Jealousy, that "green eyed monster", has been written about for centuries. It has been called "cruel as the grave" and a "jaundice of the soul." Perhaps, then, it is no wonder that many parents feel so alarmed when their children exhibit this much-despised feeling. Especially when children seem to feel jealous so easily, and over such "trivial" things: a toy belonging to another child; a parent's attention, a high test score earned by a friend. Confronted with a child's jealousy most parents work to eliminate it, to explain why the child shouldn't feel jealous and how the feeling is really unjustified under the circumstances. However, this tact often causes children to take the feeling "underground" which does nothing to diminish or get rid of it and, in fact, often causes a feeling of resentment in the child.

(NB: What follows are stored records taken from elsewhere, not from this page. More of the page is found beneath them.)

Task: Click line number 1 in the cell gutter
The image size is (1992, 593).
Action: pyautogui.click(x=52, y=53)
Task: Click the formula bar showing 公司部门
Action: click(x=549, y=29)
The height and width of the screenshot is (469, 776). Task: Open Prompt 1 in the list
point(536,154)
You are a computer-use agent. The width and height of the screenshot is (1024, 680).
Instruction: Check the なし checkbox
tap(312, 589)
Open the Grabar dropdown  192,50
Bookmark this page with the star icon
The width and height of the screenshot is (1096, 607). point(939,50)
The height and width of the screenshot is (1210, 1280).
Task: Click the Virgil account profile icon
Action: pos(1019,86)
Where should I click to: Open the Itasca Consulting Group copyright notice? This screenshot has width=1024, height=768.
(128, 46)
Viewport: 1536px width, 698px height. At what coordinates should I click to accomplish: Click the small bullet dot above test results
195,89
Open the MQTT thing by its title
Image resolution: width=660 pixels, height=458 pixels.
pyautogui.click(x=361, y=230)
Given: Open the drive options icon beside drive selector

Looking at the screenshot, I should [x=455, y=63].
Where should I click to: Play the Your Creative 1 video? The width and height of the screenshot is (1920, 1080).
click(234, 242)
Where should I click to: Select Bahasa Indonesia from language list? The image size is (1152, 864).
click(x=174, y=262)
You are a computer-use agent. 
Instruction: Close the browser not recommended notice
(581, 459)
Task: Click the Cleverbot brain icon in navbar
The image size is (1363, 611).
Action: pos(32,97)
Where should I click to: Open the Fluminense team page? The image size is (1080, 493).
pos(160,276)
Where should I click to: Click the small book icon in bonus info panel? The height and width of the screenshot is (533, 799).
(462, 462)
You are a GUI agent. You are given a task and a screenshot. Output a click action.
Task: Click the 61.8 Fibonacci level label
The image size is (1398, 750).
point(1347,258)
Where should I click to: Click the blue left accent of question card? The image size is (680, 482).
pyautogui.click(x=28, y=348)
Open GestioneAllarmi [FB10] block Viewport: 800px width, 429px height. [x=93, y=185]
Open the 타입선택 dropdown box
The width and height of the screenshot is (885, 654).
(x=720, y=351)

So what's the solution? First, it's important to recognize that jealousy as a feeling is neither bad nor good. It simply is. All people since the beginning of history have felt jealous. Likewise, a child's jealousy is no less justified than the jealousies felt by adults. It simply seems less justifiable because, as adults, our perspective is different from that of a child. But putting yourself in your child's shoes, and perhaps even comparing the things that are important in her world with something similar in yours may result in a greater understanding about the feeling of jealousy.
For example, have you ever felt as though your spouse or partner seems distracted and emotionally unavailable? Perhaps it's not so different for your child when you're tired because you've been up all night with his baby brother. Or did you ever go to a friend's country home and wish longingly that you could afford one too? How dissimilar is it, then, when your child wishes for a toy belonging to another child? Or what about when someone whom you believe to be less deserving gets promoted ahead of you at work? Perhaps your child feels the same about the test she worked hard to study for, only to have her friend get a better grade.
Sometimes, translating the things that are important to children into the similar circumstances we might experience as adults helps us to be more empathetic and less judgmental of our child's feelings. And it is empathy and lack of criticism that are the keys to helping children gain perspective of their own and diminish jealous feelings.
Telling parents to empathize with their child's feeling of jealousy, however, is tricky. Many parents worry that just acknowledging the feeling of jealousy - naming it - verbalizing it - not to mention empathizing with it will in some way condone it. As if to say "It sounds like you're jealous" means "It's good (or right) to feel that way." Still other parents carry this one step further and become concerned that acknowledging this intense feeling will give their child permission to behave inappropriately because he feels jealous.
Feelings and behavior are two very different things, however. Feelings are an internal state, while behavior is external.